Meyer, for example, said that for a business with $100 million in sales and $10 million in profit, a 2.3 percent tax on sales equals $2.3 million.

“That represents a 23 percent tax on your income,” Meyer said. “Those are the kinds of orders of magnitude we’re dealing with in terms of the numbers.”

Welch Allyn doesn't disclose its annual revenue, but it's certainly larger than $100 million. The company's Beaverton operations alone generate around $120 million in annual sales, according to a profile on the website of the Oregon Manufacturing Extension Partnership.

Meyer said, as a private company, Welch Allyn hoped it could benefit from being able to “ride out the storm” and manage the added costs internally.
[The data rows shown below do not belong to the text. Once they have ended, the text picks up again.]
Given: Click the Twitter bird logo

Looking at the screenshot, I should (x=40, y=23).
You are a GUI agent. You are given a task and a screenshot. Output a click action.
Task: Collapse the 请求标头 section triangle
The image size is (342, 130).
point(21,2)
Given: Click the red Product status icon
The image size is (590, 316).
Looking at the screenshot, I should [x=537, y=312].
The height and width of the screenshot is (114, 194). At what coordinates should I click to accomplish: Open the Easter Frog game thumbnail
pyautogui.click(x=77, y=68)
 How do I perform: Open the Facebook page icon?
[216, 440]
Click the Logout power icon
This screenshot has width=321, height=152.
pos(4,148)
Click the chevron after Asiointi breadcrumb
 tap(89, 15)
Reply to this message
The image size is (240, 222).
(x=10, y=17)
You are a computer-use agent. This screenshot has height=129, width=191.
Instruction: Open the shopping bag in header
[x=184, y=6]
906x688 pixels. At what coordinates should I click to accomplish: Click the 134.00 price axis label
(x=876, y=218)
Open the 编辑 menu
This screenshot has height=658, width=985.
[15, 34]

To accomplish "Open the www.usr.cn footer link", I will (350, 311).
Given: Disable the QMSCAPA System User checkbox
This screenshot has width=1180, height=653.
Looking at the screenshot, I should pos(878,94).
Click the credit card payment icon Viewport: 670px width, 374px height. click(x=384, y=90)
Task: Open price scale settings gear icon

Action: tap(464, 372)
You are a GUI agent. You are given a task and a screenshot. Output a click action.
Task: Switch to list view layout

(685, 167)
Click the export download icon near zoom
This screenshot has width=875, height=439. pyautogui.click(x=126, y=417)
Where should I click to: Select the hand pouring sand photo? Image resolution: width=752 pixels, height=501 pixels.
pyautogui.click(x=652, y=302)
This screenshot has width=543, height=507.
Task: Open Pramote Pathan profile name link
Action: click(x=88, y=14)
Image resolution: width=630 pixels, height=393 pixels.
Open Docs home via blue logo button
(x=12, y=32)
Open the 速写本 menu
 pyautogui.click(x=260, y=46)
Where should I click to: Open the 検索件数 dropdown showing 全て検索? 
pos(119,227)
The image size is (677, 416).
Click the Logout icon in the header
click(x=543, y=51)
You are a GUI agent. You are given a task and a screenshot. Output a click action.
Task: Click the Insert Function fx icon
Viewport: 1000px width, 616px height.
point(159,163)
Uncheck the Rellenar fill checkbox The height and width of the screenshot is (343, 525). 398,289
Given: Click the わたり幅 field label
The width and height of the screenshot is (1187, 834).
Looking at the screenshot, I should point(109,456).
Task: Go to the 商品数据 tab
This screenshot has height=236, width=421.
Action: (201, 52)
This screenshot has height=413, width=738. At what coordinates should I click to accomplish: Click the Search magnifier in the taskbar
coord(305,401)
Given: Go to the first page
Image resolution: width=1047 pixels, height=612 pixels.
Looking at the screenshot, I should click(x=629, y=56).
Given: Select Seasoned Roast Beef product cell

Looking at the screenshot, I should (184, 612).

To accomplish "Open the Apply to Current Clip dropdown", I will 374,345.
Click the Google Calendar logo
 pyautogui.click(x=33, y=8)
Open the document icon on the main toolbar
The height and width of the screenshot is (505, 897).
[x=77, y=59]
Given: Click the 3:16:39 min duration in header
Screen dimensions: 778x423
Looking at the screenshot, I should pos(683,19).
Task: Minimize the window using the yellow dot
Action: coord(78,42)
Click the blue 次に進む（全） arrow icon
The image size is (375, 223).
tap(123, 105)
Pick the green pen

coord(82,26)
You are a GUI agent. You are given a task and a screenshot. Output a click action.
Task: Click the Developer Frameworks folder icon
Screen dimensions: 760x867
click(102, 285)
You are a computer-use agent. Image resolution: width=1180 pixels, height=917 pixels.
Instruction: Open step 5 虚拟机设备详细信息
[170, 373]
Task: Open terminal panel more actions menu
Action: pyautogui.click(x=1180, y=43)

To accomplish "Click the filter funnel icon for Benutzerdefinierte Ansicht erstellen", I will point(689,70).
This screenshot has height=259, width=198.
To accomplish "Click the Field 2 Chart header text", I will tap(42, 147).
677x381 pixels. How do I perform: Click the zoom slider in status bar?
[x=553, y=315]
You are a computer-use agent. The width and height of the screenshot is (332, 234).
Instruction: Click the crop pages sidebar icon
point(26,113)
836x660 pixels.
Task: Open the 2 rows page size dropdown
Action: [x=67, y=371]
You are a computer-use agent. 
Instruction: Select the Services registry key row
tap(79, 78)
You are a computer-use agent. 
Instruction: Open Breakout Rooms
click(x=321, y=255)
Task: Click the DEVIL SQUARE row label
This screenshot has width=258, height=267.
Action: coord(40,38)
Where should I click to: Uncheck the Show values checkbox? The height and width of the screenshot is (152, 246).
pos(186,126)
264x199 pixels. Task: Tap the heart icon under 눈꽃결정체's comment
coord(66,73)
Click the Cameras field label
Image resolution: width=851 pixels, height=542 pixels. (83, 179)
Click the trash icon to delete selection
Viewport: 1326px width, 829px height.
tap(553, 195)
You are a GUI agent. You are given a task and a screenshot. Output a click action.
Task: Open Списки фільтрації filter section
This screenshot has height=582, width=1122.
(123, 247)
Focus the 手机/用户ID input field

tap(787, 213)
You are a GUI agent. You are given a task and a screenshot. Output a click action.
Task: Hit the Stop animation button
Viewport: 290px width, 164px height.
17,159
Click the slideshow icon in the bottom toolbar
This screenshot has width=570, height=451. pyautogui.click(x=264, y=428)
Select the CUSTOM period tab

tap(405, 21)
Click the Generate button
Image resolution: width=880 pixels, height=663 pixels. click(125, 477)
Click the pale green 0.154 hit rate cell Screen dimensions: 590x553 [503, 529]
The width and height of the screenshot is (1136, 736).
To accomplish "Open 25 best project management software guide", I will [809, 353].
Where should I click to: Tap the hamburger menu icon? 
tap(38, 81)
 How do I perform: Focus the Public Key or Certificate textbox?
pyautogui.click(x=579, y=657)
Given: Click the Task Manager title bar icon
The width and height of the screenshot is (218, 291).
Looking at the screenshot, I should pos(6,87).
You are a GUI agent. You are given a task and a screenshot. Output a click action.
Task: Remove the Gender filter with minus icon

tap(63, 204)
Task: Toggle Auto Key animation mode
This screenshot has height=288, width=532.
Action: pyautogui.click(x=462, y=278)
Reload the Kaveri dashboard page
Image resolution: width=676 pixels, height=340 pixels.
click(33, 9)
“We simply couldn’t wait anymore,” he said. “We’re actually behind most of our peers in making a number of these moves.”

This won't be the first time Welch Allyn's Beaverton facility dealt with the specter of a global restructuring.

In 2006 it came out the winner when the company decided to consolidate its manufacturing operations. Welch Allyn facilities in San Diego and Chicago were phased out while Beaverton was slated to grow its employment by 10 percent.

The Oregon Manufacturing Extension Partnership, a Portland-based nonprofit manufacturing consulting program, lists Welch Allyn among its case studies, detailing how it helped incorporate lean manufacturing techniques and other cost-saving mechanisms into the facility.